Phong Nha (8)

Les cabines du bus qui nous emmène à Phong Nha ressemblent à des caissons de survie. C'est très confortable, d'autant que, comme dans certains bus précédents, les sièges/couchettes sont équipés d'un système de massage. Ils vibrent doucement.

L'hôtelier vient nous chercher devant l'épicerie où nous avons été débarqués pour nous conduire au bungalow où nous allons séjourner lorsque nous ne serons pas en promenade. J'écris promenade, mais il s'agit de découvrir les grottes de la région.

Le premier jour est plutôt tranquille. Il fait enfin moins chaud. Les 31° de la piscine nous semblent même frais ! Je n'aurais pas imaginé apprécier le ciel voilé, mais le soleil était devenu un vrai problème. Si la pluie et l'humidité nous trempent jusqu'aux os, l'atmosphère est beaucoup plus supportable. Peut-être aussi, parce que nous sommes entourés d'une végétation luxuriante, pour ne pas dire quasi impénétrable. On imagine les dégâts de l'agent orange, pendant la guerre du Vietnam, qui permettait aux Américains de tout brûler. En plus de la faune et la flore martyrisées, les conséquences sur les êtres humains tiennent de l'horreur.

Le long de la rivière Song Son, des femmes lavent leur linge, des enfants glissent dans l'eau sur un toboggan, tous et toutes nous sourient en signe de bienvenue sincère.

Nous voilà partis pour visiter aujourd'hui deux grottes, celle du paradis et celle de Phong Nha. La première exige une petite grimpette avant d'y descendre. Ses dimensions sont impressionnantes.

L'après-midi nous découvrons la seconde en bateau. Ces embarcations me font penser aux gondoles vénitiennes. Elles semblent se conduire aussi en godillant avec une seule rame sur le côté. Le spectacle de la rivière souterraine est magnifique. Il y a aussi nettement moins de touristes que le matin. On imagine la haute saison en voyant les centaines de bateaux accostés alors qu'il n'y en a pas plus d'une dizaine qui naviguent.

Nous nous enfonçons chaque fois sur un kilomètre, mais il y en a environ trente au-delà. Ces grottes ont servi aux combattants du Nord-Vietnam pour stocker des munitions et des vivres, ou accueillir les blessés.

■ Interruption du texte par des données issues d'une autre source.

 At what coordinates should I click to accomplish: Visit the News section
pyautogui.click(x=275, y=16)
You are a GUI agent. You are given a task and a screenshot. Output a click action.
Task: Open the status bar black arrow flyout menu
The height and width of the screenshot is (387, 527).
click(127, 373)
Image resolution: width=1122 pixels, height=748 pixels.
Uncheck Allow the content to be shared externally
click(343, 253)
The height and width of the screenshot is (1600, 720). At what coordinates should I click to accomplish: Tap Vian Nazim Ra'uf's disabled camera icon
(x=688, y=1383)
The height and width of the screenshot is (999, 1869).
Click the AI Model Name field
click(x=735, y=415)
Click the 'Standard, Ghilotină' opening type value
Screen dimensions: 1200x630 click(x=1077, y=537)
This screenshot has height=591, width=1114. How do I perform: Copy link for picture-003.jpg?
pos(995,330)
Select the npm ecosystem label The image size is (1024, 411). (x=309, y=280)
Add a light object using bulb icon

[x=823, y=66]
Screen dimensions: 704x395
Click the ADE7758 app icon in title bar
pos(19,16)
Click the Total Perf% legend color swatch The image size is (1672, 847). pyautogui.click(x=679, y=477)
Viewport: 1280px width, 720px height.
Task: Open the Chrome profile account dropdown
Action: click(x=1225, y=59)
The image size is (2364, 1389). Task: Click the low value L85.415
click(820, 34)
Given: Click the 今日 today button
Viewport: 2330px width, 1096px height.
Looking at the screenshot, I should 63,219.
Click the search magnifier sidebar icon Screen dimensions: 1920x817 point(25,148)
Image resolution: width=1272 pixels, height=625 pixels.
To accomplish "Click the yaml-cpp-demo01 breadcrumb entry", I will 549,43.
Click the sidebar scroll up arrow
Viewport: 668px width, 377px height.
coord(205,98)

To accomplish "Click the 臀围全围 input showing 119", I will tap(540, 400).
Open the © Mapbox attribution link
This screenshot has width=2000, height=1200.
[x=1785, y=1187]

Nous sommes surpris de découvrir des églises catholiques un peu partout dans la région. Les Français furent à l'origine de la construction des routes et de quelques édifices, leur spécialité étant bien des ponts et chaussées. Jusque-là, le Vietnam avait été un pays fluvial. Les missionnaires ne chômèrent pas non plus, évangélisant à tour de bras. Cela fait tout de même un drôle d'effet d'entendre la messe sortant de la jungle en cantiques évaporés.

Le lendemain, nous prenons la sauce alors que nous chevauchons deux bicyclettes, plutôt rudimentaires, version roots d'un hollandais. Contrairement aux précédents cimetières croisés sur notre route., celui-ci est plein de couleurs. Chaque tombe rassemble une famille. La famille est très solidaire au Vietnam. Les personnes âgées sont nettement mieux loties que chez nous. Ce sont souvent des petites entreprises.

Nous les voyons dîner à même le sol du rez-de-chaussée de leur maison, cette pièce principale faisant office d'arrière-boutique au commerce domestique ouvert directement sur la rue. Certain/e/s font la cuisine pour les passants venus chercher leur pitance en scooter.  Il n'y a parfois qu'une petite table et deux tabourets, d'autres réparent les motos ou vendent les fruits et légumes qu'ils cultivent.

Les cuisinières ne servent parfois qu'un phở (dont le nom vient du pot-au-feu), le cao lau (des pâtes épaisses avec des légumes, du porc et une sorte de chips croquantes, spécialité de Hội An, un bun bo huế (soupe) ou des brochettes. Le meilleur bánh mì de Huế (sandwich au pain croustillant avec toutes sortes de viandes et d'herbes aromatiques dont le nom vient de pain de mie) était celui de Bánh Mì Trường Tiền O Tho que l'on compose soi-même. Les restaurants de Huế proposent un assortiment de plats délicieux (bánh khoái, bánh bèo chén, bánh ram it, bánh bột lọc, bánh nậm, etc.) qui s'inspirent de la cuisine impériale. Avec en dessert le chè bột lọc heo quay. À part cela, j'oscille entre le jus de coco dans sa noix et le café toujours trop sucré. Les Vietnamiens consomment énormément de sucre, en particulier du lait concentré. C'est café noir ou blanc, chaud ou glacé, avec du lait ou pas, sucré ou salé, ou avec un œuf parfois, leur grande spécialité.

Mais je m'égare. Nous nous préparons pour le trek de deux jours dans la jungle qui commence demain.